(GIVEN DATA)

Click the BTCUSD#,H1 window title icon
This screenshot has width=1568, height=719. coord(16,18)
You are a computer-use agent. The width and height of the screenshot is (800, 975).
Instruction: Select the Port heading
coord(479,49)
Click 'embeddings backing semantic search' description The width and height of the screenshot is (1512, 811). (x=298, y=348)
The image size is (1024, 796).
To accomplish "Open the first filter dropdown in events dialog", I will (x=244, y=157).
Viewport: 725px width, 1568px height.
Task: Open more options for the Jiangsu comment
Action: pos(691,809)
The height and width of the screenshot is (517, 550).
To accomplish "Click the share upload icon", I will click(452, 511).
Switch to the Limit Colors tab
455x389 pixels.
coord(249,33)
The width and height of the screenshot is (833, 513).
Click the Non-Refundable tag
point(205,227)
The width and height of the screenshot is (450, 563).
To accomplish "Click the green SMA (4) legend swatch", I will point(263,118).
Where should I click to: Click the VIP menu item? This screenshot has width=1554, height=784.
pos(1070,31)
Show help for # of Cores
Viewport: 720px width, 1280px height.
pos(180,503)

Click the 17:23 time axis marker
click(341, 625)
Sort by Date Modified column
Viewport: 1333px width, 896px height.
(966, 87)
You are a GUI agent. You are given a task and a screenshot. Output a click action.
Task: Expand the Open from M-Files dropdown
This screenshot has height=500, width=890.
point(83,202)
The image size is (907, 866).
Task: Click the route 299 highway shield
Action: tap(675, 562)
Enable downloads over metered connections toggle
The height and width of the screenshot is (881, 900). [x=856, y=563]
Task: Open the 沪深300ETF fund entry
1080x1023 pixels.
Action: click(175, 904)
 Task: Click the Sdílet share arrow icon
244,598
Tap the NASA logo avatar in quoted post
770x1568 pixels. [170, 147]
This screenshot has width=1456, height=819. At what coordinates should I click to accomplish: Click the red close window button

(End GIVEN DATA)

== DIRECTIONS FOR THIS TASK ==
Among the records above, find the lines that contain "agent" and copy every one.

== RESULT OF THIS EXERCISE ==
You are a computer-use agent. The width and height of the screenshot is (800, 975).
You are a GUI agent. You are given a task and a screenshot. Output a click action.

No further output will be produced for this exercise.